Peter O'Donnell, creator of Modesty Blaise, is probably at the top of the list. Less well known is that O'Donnell also wrote gothic historical romance novel under the female pseudonym Madeleine Brent.
Brent's novel Merlin's Keep came my way in the form of a Reader's Digest Condensed Book in the late 70s. I loved the tale, which won the Romantic Novel of the Year Award by the Romantic Novelists' Association . I only learned some 20 years later that Brent and O'Donnell were the same person. My mother loves those too.
Baroness Orczy is also high up on the roll call. Emma Magdolna Rozália Mária Jozefa Borbála Orczy de Orci , born 23 September 1865, died 12 November 1947, created the character of the Scarlet Pimpernel, the alter ego of Sir Percy Blakeney, a wealthy English upper class twit who saves French refugees from execution during the French Revolution. I've no doubt that the idea of a hero with a secret identity — which later manifested in Superman, Batman, and the hordes of superheroes which followed — started with the Scarlet Pimpernel.
(And now that I double-check my facts, as I tend to do while writing, I discover that Stan Lee agrees with me. He said: "The Scarlet Pimpernel was the first superhero I had read about… the first character who could be called a superhero.”)
Rafael Sabatini, born 29 April 1875, died 13 February 1950, wrote the chronicles of Captain Blood. This was a magnificent tale of piracy on the high seas, swashbuckling heroes, chivalry.. Never mind, those are now outdated concepts. But if you get a chance, watch the 1935 film starring Errol Flynn and Olivia de Havilland .
But the writer who is most likely to reduce both my mother and me to peals of laughter is P G Wodehouse, born 15 October 1881, died Valentine's Day 1975. I never appreciated the concept of writing as a humourist until I discovered Wodehouse's world which featured the somewhat dof Bertie Wooster and his perspicacious butler Jeeves. I could go on at length about the world of the redoubtable Psmith (the "P" is silent), the raconteur Mr Mulliner, and many others.

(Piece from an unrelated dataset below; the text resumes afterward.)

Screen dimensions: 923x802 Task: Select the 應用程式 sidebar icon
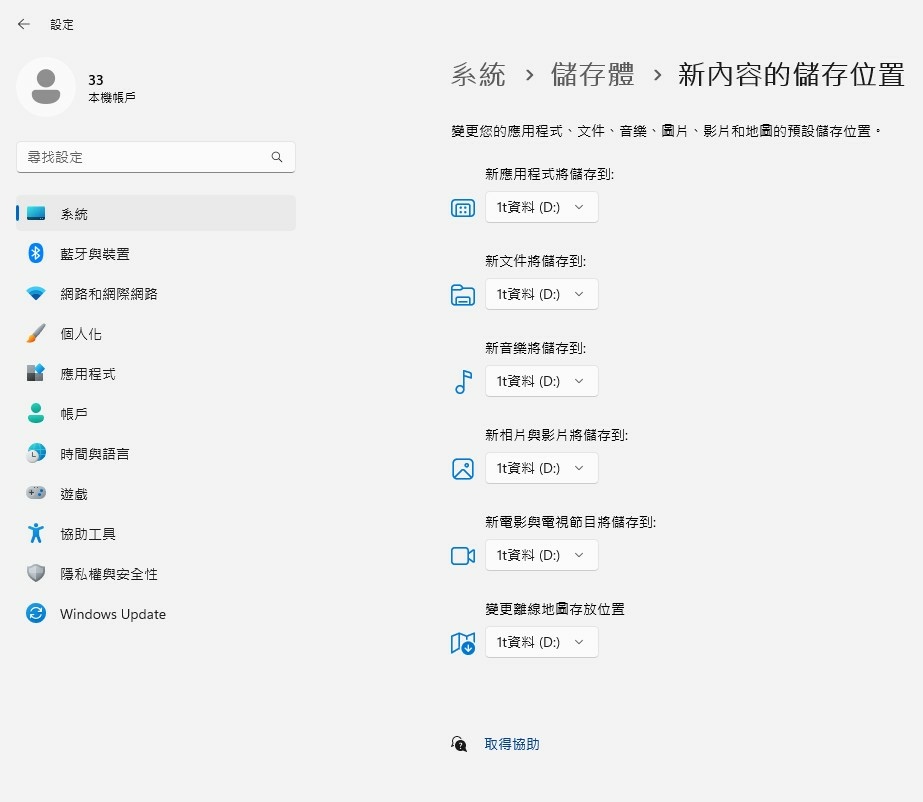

Instead, I will leave you with a series of quotes from Wodehouse. Most of these were shared by a school friend on our class Whatsapp group, and I've embellished them somewhat:
"He had just about enough intelligence to open his mouth when he wanted to eat, but certainly no more."
"At the age of eleven or thereabouts women acquire a poise and an ability to handle difficult situations which a man, if he is lucky, manages to achieve somewhere in the later seventies."
"One of the drawbacks to life is that it contains moments when one is compelled to tell the truth."
"An apple a day, if well aimed, keeps the doctor away."
"He had the look of one who had drunk the cup of life and found a dead beetle at the bottom."
"I could see that, if not actually disgruntled, he was far from being gruntled."
"Alcohol is a misunderstood vitamin."
"She looked as if she had been poured into her clothes and had forgotten to say 'when'. "
"I always advise people never to give advice."
"A melancholy-looking man, he had the appearance of one who has searched for the leak in life's gas-pipe with a lighted candle."
"There is only one cure for grey hair. It was invented by a Frenchman. It is called the guillotine."
"The fascination of shooting as a sport depends almost wholly on whether you are at the right or wrong end of the gun."
"It was a confusion of ideas between him and one of the lions he was hunting in Kenya that had caused A. B. Spottsworth to make the obituary column. He thought the lion was dead, and the lion thought it wasn't."
"And she has got brains enough for two, which is exact quantity the girl who marries you will need".
"I always strive, when I can, to spread sweetness and light. There have been several complaints about it."
"The voice of Love seemed to call to me, but it was a wrong number."